Bloggers feel guilt when they do not blog. Guilt is good if it prompts positive action. Bad if it causes unneccessary stress. So I let it go and just blog fast tonight.

Kaitlin is doing much better. Will be a long recovery though.

Great quote in the Globe in an article on marathoning:

"Dedication and committment are what transfer dreams into reality."


"Only those who risk going too farcan possibly find out how far they can go."

The same page had a piece that fit people sweat more and sooner than unfit people. This muggy hot weather is sure bad for that. Perhaps I sweat the little things (like not blogging) too much.

All for now.

Friday, September 07, 2007

More on Kaitlin

Thanks to all for your kind emails and calls on Kaitlin. I never knew I had that many people who read this blog (well I can see the statisitcs but it does not tell me actually who people are).

Kaitlin has spoken which is a good sign. She told the nurses to get out of her room which is typical of Kaitlin and tells me she is OK. She told the nurses she only wants to have 5 children. She does not yet recognize anyone including her family. Still - progress but a long way to go.

This incident will set a lot of who Kaitlin will choose to become. Overcoming great obstacle can create great people.

Jessalyn (Kaitlin's sister) has set up a web site with a guest book.

I cried when I read all the caring comments people made.

Thursday, September 06, 2007

My blog formula is 90% business with a focus on efficiency and 10% personal.

Tonight, I violate this formula and only blog personal.

Last night my beautiful 16 year old niece Kaitlin Estill was involved in a very serious car accident. This quickly changes thought and focus. She has a broken pelvis, collar bone, collapsed lung, ripped aorta, lacerated liver and fractured skull. Heart surgery allegedly went well tonight although she has a brain hemorrhage while in surgery or while coming out. No other update.

It has dominated my thoughts since it happened. It dwarfs business challenge.

I feel so helpless and powerless. I guess this is where thoughts and prayers come in. It make one feel like they are doing something.

My brother Lyle (the Bio -Diesel mogul) is an active blogger. He is an excellent writer and has posts on how she is doing.

Monday, September 03, 2007

The Halo Effect

Phil Rosenzweig wrote an interesting book called, "The Halo Effect and Eight Other Business Delusions That Deceive Managers."

I have often said that when I am not performing well, that I am better than what people think I am and when I am performing well, I am not as good as what people think I am. The Halo Effect can have a great impact. I noticed that if a company is on a roll and successful then more people want to work there and more people want to buy from there, etc. The opposite can also be true if a company gets the reputation of not being a good place to work, etc.

The gist of The Halo Effect is it tends to accentuate either the positive or the negative and gives attributes to someone that the person does not have because of their expertise in another area. For example, business people are often asked (and listened to) for their advice on politics or sports but they may have no expertise at all in that area.
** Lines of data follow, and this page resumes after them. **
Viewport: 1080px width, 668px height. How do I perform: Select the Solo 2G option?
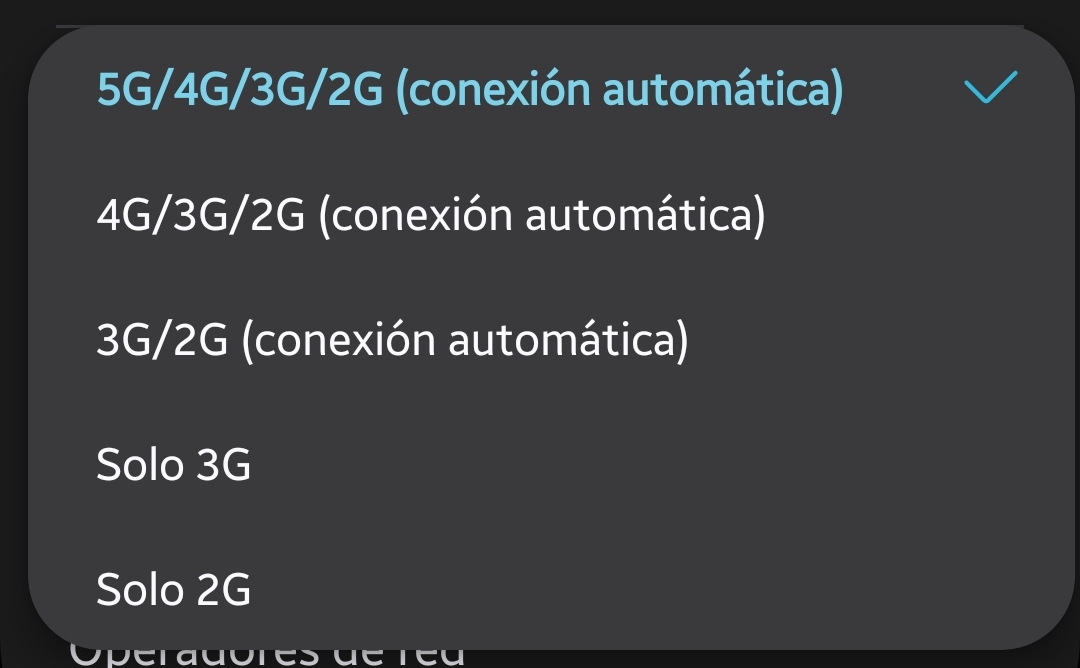173,590
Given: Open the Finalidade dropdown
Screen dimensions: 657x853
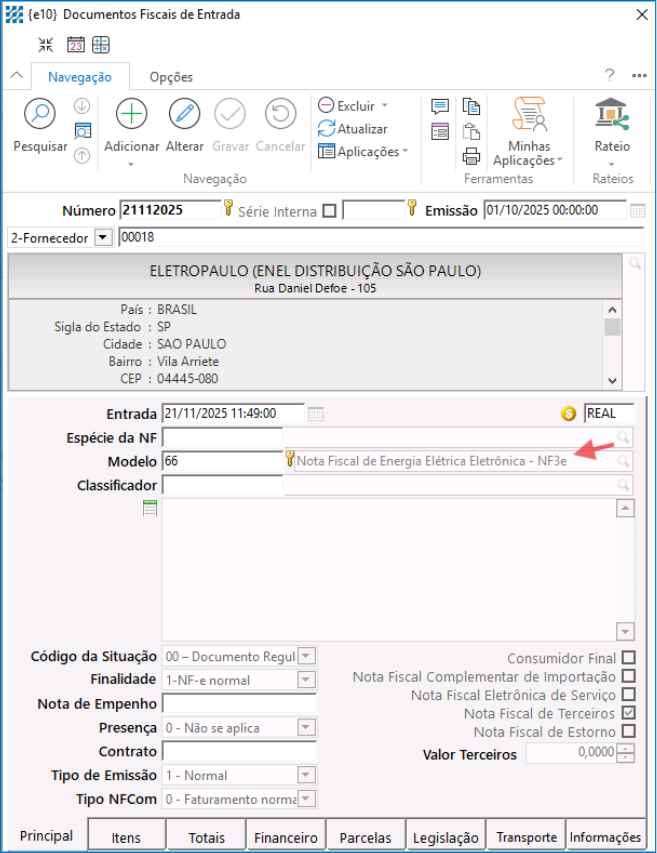Looking at the screenshot, I should tap(306, 680).
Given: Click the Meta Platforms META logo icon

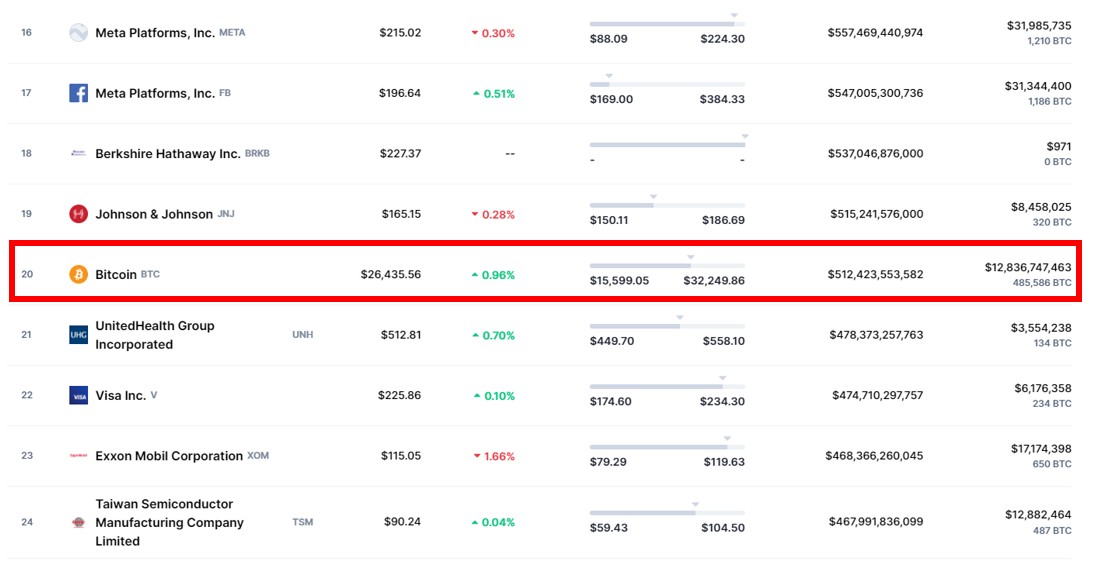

I often find because of my success in business that people ask me for advice about things that I would have little knowledge of and they tend to weigh my advice more heavily then they should. One of the reason I seek success as much as I do is because it actually means that people do tend to listen and we all like people to listen to us.

Some take-aways from the book…

-The "Halo Effect" occurs when people ascribe positive attributes to a person or company, even without evidence that the positive traits, in fact, really exist.

-The halo effect is rooted in cognitive dissonance theory: people want a cohesive picture of the world, and so they disregard facts that don’t fit that framework.

- Some famous business books were based on delusions about company performance. The authors were victims of the halo effect, snowed by fleeting success and shallow data.

- Most business studies try to extrapolate upbeat results from meager correlations.

- Real performance emanates from inside a company and its market.

- Tom Peters, co-author of In Search of Excellence, said its data was "faked." The stock prices of more than half the top companies in Built to Last did not beat the S&P 500 in five years after the book was published.

- Company performance is relative to assess it, see it in a competitive context.

- Long-term success is comprised of a series of short-term successes. Companies that adapt have a greater chance of sustained success.

- Beware of "storytelling that masquerades as science."